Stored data
+ + +

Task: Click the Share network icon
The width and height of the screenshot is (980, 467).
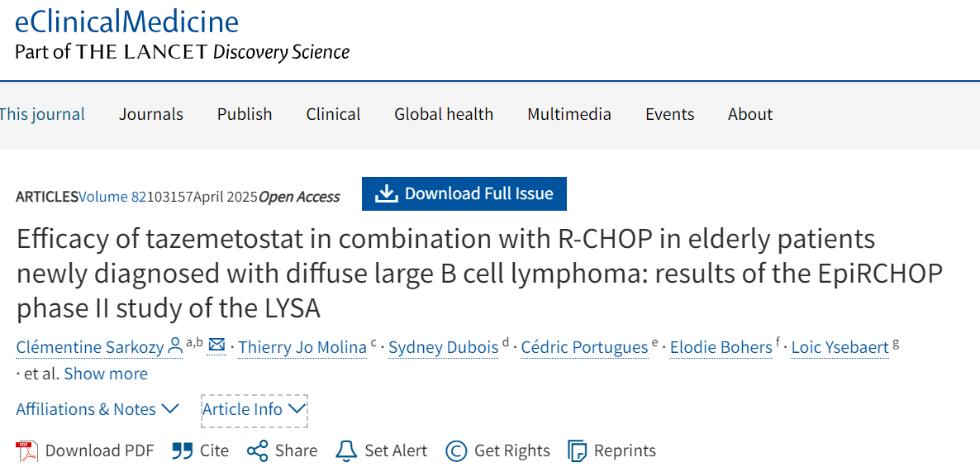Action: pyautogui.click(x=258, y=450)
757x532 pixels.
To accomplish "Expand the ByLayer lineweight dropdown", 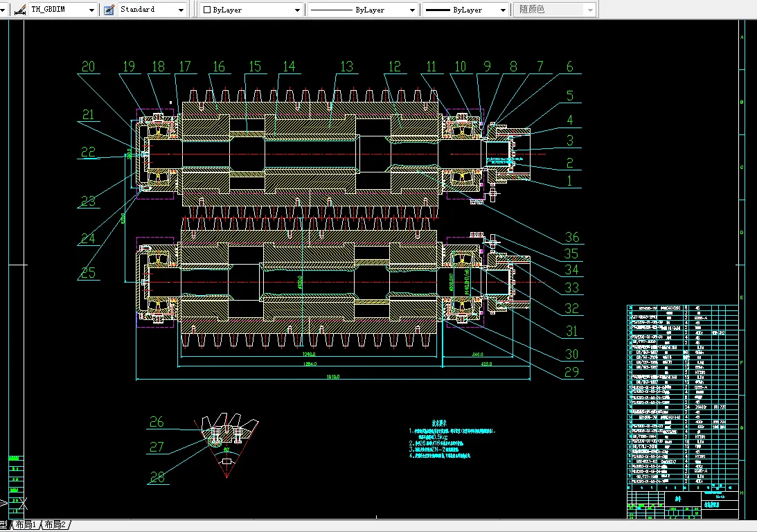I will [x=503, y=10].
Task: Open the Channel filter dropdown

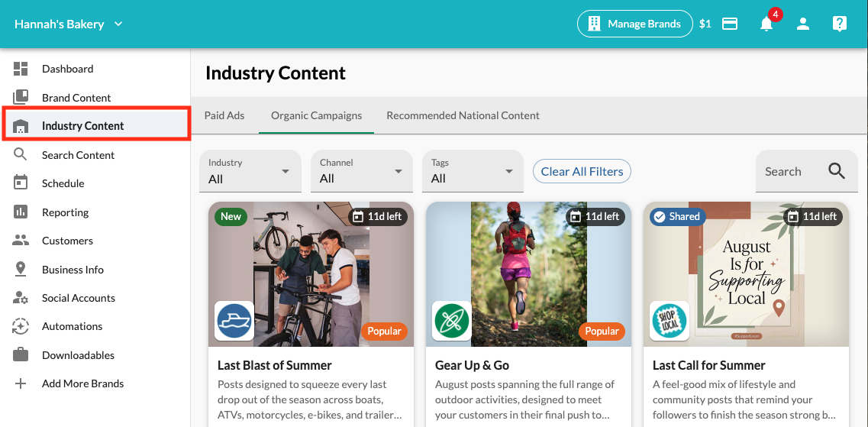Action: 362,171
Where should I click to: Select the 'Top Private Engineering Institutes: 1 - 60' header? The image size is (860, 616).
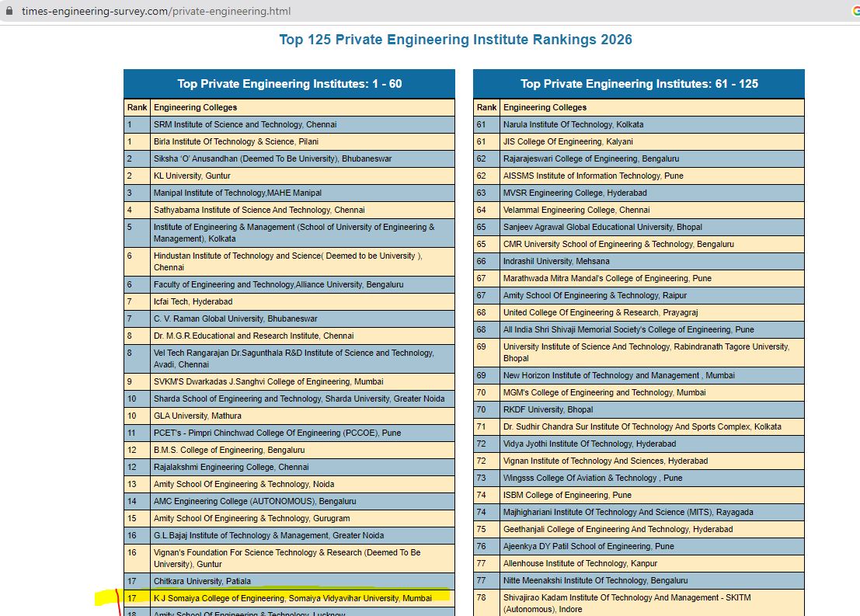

+ + +

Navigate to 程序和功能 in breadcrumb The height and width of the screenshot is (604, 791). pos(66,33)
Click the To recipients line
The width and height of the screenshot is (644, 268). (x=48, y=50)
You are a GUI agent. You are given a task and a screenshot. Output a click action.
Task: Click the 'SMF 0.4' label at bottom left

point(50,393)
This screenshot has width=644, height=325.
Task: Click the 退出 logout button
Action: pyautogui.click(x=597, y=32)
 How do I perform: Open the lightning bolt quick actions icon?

+ + +

Required work: Determine how many of the lines above hold the word "icon", and output that number by itself.

Reply: 2